Database invalidation systems propagate updates along foreign-key relationships, but they operate within a transactional engine and depend on the engine's catalog rather than on a content-addressed manifest. They do not produce an audit log that is independently verifiable across substrates, and they do not extend to caches that hold content from multiple producers.
Content delivery network purge mechanisms allow operators to invalidate cached content by URL or by tag, but the tag space is operator-defined rather than content-derived, and the propagation of invalidation is not constrained by a verifiable lineage. The mechanism described here differs by deriving lineage from the content's own manifest and by recording each cascade in an audit log whose entries are chained for tamper-evidence.
Materialized-view maintenance in database systems propagates invalidations from base tables to dependent views, but the dependency graph is fixed by the schema rather than carried with the data, and the invalidation events are not durable across the lifetime of the view; a dropped view leaves no record of which base-table changes had been propagated to it. The eviction mechanism disclosed here keeps the dependency graph in the cache index and records every invalidation in a durable audit log that outlives the entries it concerns, so that downstream consumers can reason about the historical state of the cache long after the entries themselves have been removed.

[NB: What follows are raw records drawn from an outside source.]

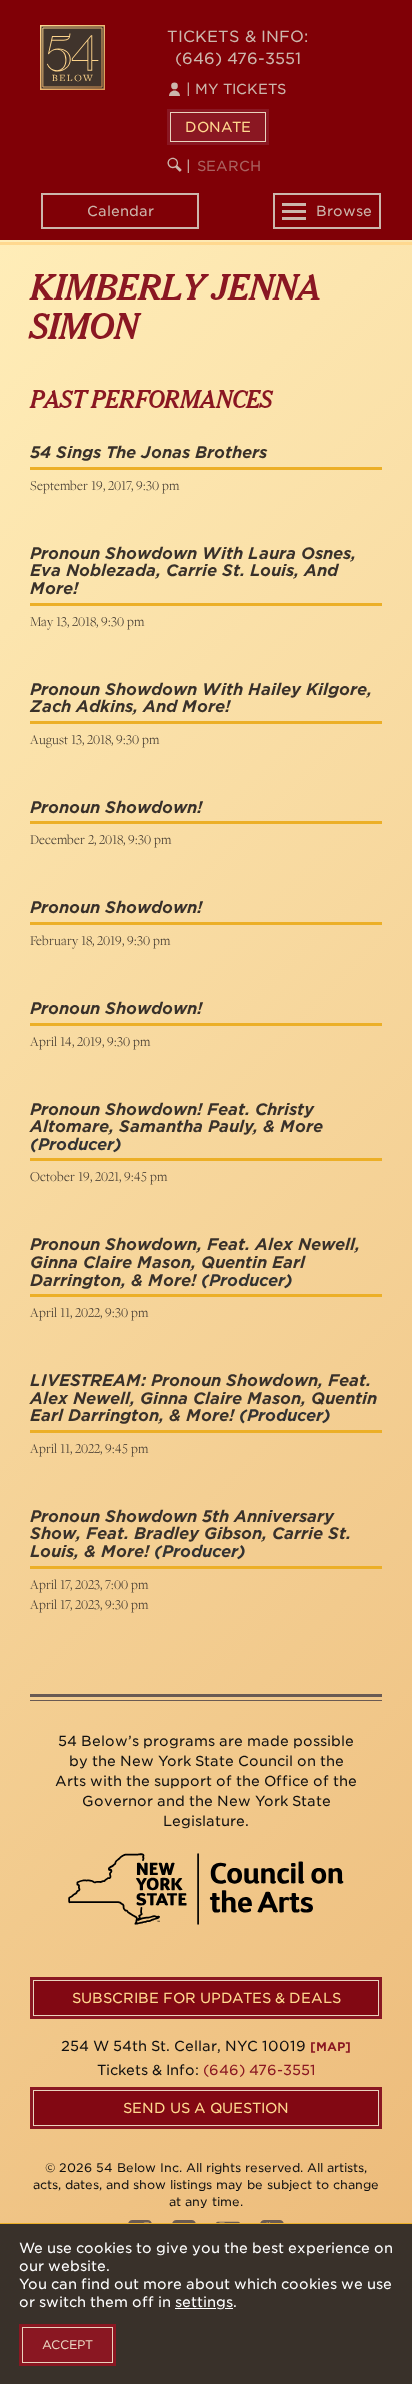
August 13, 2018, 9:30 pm (94, 739)
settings (204, 2302)
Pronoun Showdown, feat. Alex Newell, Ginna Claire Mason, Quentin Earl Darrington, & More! (195, 1262)
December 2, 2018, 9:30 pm (100, 839)
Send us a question (206, 2108)
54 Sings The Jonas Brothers (148, 452)
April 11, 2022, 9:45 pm (89, 1448)
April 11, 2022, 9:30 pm (89, 1312)
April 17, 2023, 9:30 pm (89, 1604)
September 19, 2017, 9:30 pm (104, 485)
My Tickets (236, 89)
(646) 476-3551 (238, 58)
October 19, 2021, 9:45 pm (98, 1176)
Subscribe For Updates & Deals (206, 1998)
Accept (67, 2344)
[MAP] (330, 2046)
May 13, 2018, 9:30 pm (87, 621)
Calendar (120, 211)
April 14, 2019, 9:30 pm (90, 1041)
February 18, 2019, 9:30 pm (100, 940)
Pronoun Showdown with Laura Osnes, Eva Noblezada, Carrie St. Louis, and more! (193, 571)
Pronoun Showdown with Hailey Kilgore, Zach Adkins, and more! (201, 698)
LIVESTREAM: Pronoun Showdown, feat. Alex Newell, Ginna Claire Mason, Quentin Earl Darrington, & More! (203, 1398)
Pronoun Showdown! (116, 807)
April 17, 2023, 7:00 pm (89, 1584)
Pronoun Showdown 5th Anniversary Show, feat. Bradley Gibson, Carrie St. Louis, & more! (190, 1534)
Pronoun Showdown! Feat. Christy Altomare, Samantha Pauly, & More (176, 1118)
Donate (218, 127)
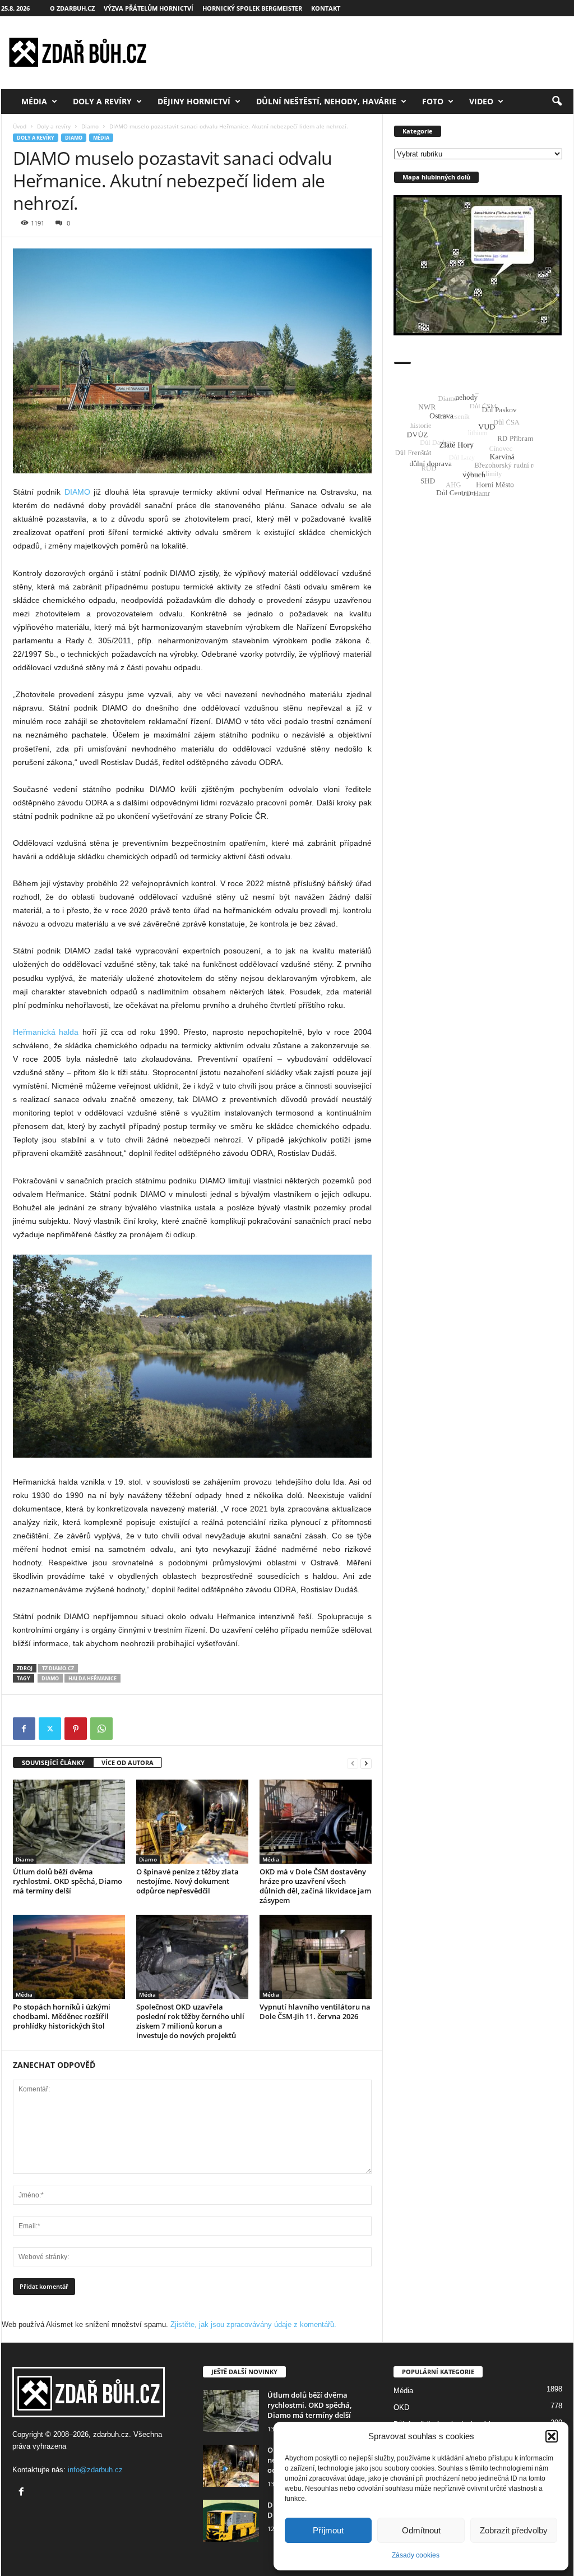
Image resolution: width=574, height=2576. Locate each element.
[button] (551, 2436)
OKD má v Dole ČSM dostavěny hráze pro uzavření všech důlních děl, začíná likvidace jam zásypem (315, 1886)
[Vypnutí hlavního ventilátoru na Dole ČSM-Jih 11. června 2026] (316, 1957)
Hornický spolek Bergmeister (252, 8)
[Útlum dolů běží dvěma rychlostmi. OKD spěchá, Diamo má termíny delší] (69, 1822)
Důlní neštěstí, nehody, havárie (326, 101)
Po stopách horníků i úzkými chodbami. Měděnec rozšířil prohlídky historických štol (61, 2016)
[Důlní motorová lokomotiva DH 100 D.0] (231, 2521)
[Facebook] (24, 1728)
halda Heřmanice (92, 1678)
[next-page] (366, 1763)
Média (34, 101)
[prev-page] (352, 1763)
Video (481, 101)
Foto (432, 101)
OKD (401, 2407)
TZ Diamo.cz (58, 1668)
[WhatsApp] (101, 1728)
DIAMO (77, 491)
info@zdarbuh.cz (95, 2470)
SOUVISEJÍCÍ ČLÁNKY (53, 1762)
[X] (50, 1728)
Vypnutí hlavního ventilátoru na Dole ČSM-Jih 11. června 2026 (315, 2011)
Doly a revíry (102, 101)
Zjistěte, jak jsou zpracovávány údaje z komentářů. (253, 2324)
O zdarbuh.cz (72, 8)
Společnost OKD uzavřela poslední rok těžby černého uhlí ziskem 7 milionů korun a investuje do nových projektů (190, 2021)
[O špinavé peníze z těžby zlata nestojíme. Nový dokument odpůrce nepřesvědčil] (192, 1822)
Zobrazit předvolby (514, 2530)
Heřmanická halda (46, 1031)
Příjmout (328, 2530)
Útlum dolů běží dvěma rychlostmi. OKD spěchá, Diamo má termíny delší (67, 1881)
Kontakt (325, 8)
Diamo (90, 126)
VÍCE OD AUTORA (127, 1762)
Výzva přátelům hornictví (148, 8)
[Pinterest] (75, 1728)
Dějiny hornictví (194, 101)
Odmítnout (421, 2530)
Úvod (19, 126)
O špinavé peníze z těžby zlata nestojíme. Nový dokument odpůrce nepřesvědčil (187, 1881)
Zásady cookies (415, 2555)
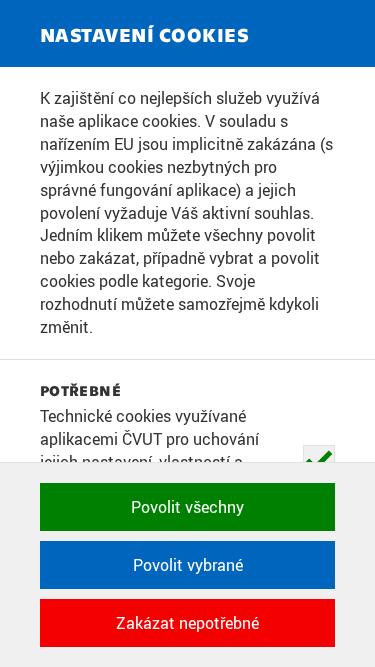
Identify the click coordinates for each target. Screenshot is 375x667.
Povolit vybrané (188, 565)
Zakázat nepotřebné (187, 623)
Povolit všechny (187, 507)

Reference-counted memory systems remove an object when its count reaches zero but do not propagate removal to objects that were derived from it; a derivative holds its own data and its own count, and the disappearance of its source is not signalled. Garbage-collected systems traverse from roots to live objects but do not produce an audit record of which objects became unreachable as a consequence of which root retraction. The mechanism here is distinct in propagating eviction along derivation edges, in producing a tamper-evident record of each propagation, and in making the propagation visible to consumers outside the cache process.
Disclosure Scope
The disclosure applies to any cache whose entries carry lineage manifests and whose eviction routine traverses lineage edges to invalidate derivatives. The disclosure is not limited to a particular replacement policy, a particular hash function, or a particular storage backend. It specifies that derivatives are invalidated when their parents are evicted, that the cascade is deterministic given the cache state, and that each cascade is recorded in an audit log accessible to consumers; any concrete instantiation of those properties is within scope.

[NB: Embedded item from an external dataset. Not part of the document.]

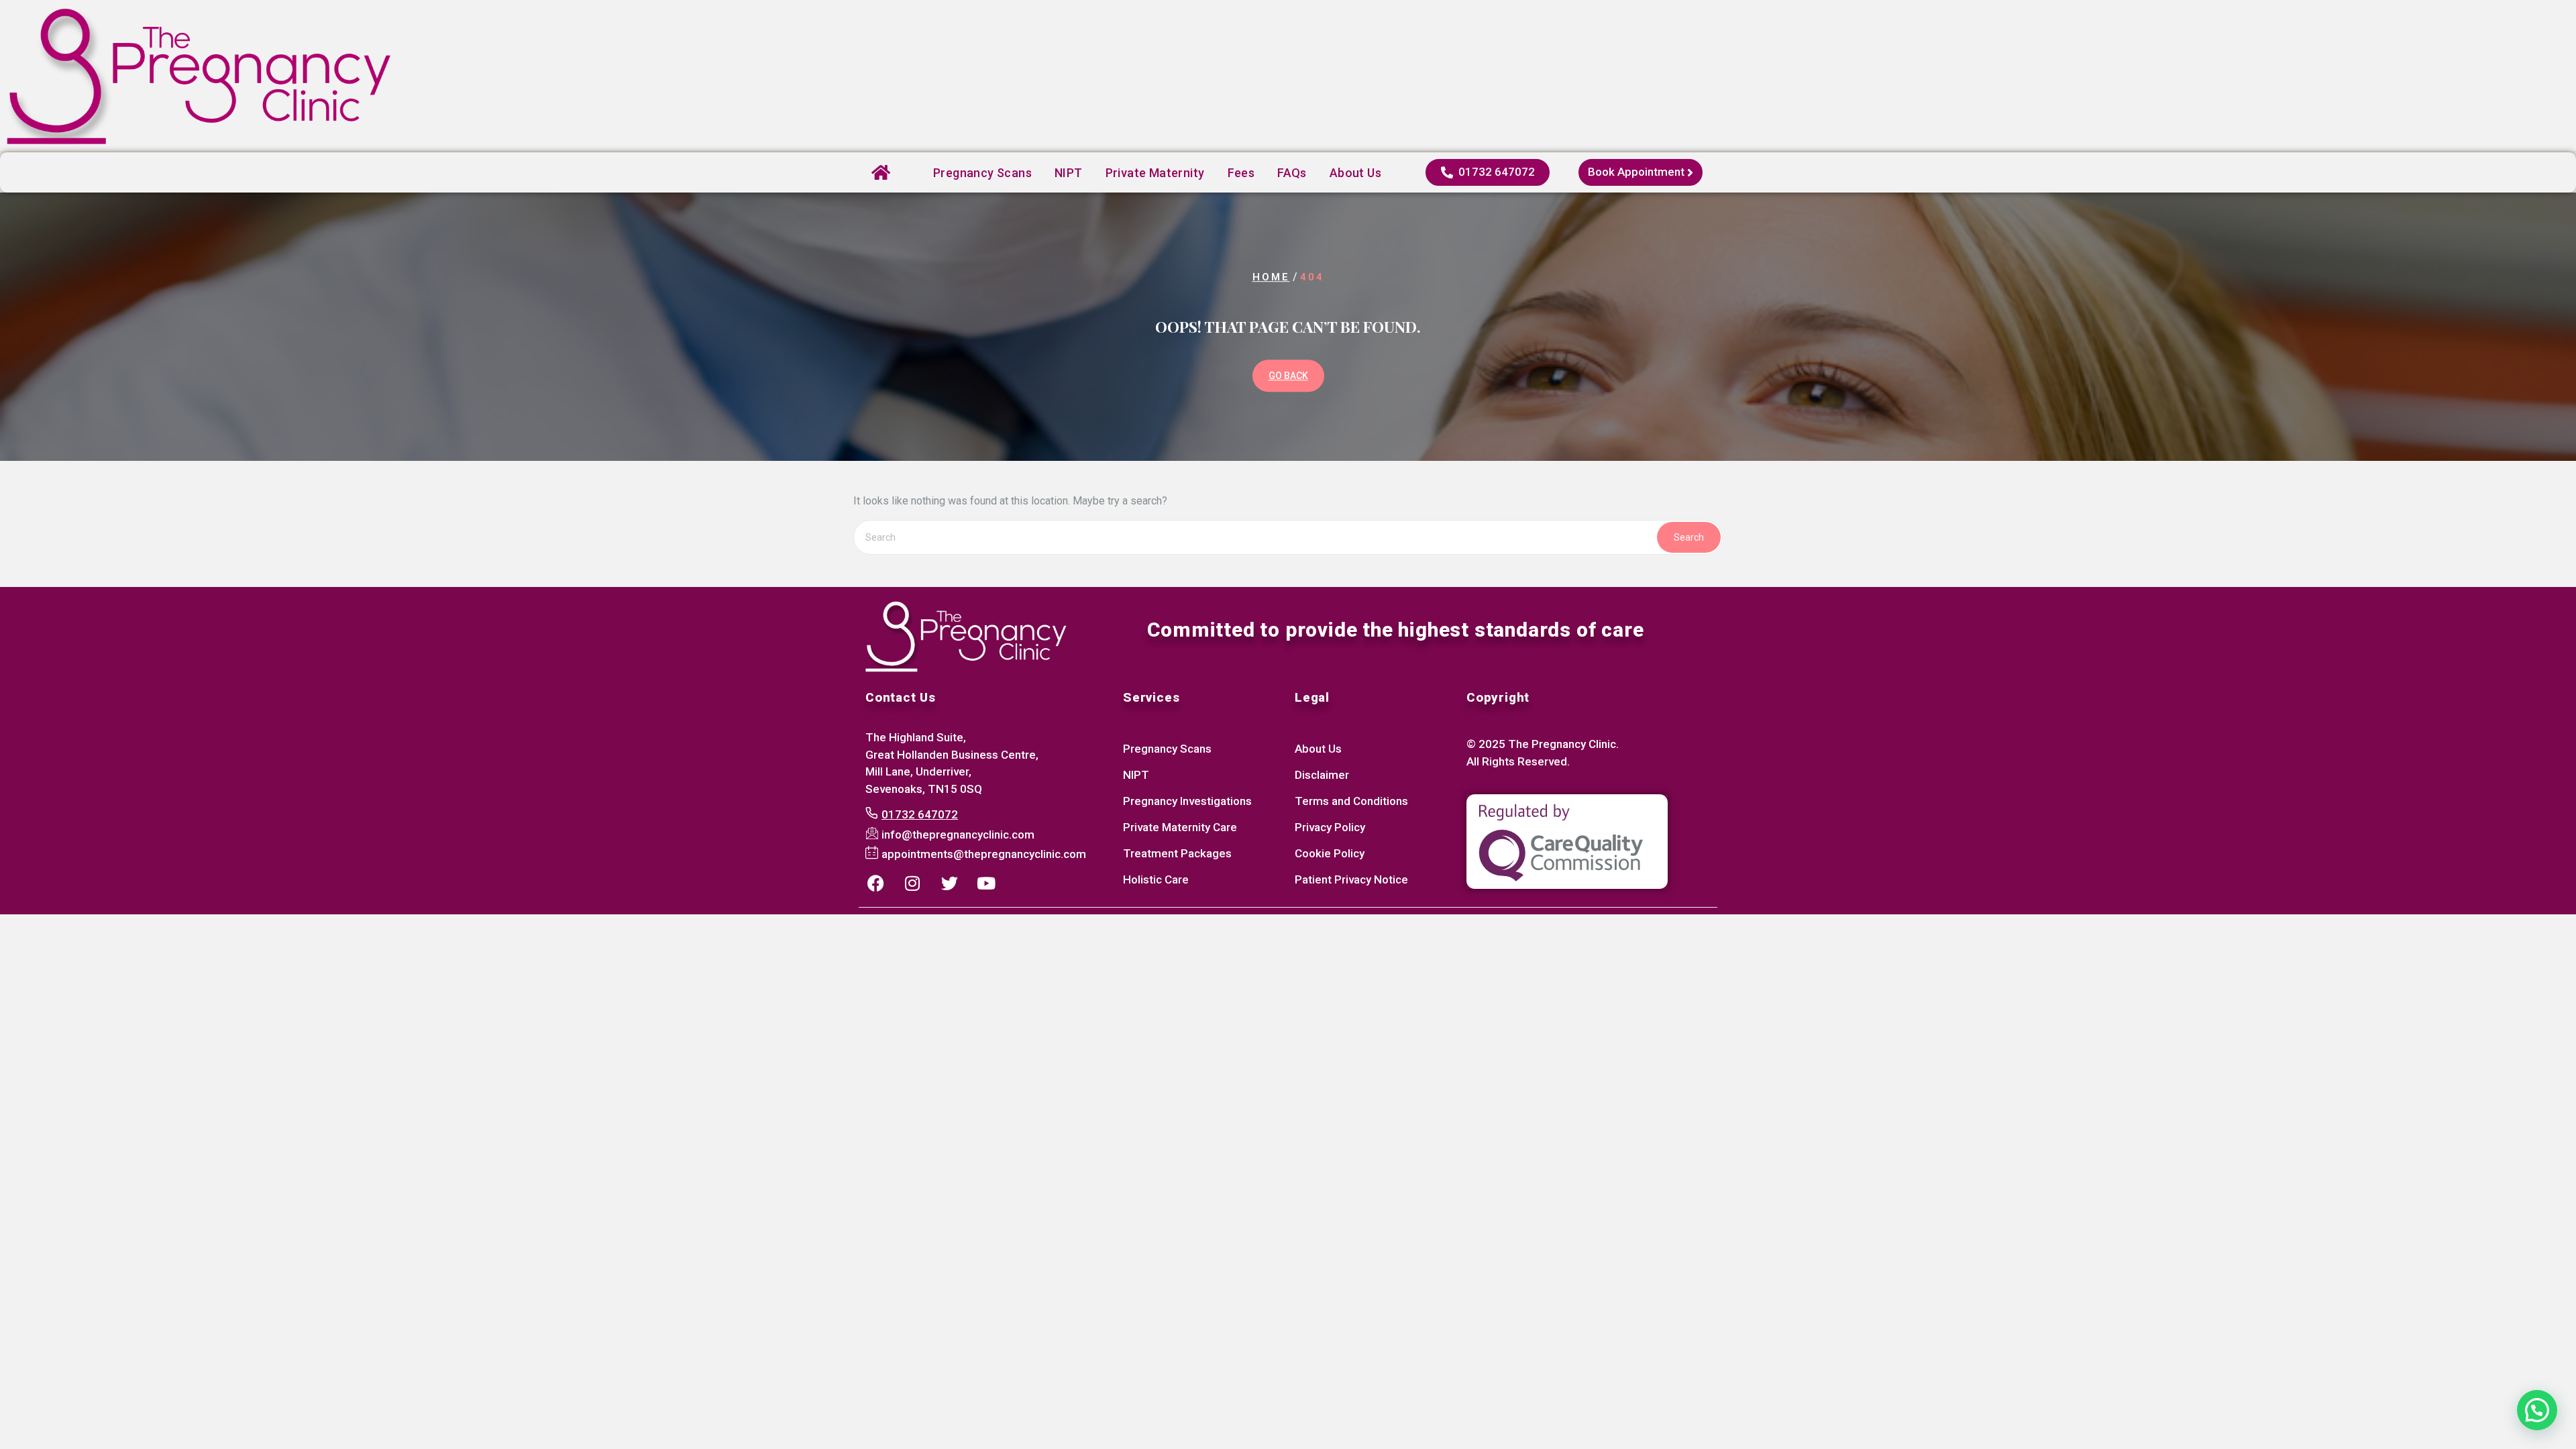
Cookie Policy (1329, 853)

The disclosure further extends to embodiments in which the cache is distributed, in which the cache is layered with other caches under the same lineage protocol, and in which the cache participates in a broader content anchoring system whose anchors are the same hashes used as cache keys. The disclosure covers both the eviction mechanism and the methods by which lineage is established at admission, traversed at eviction, recorded for audit, and reconciled across replicas.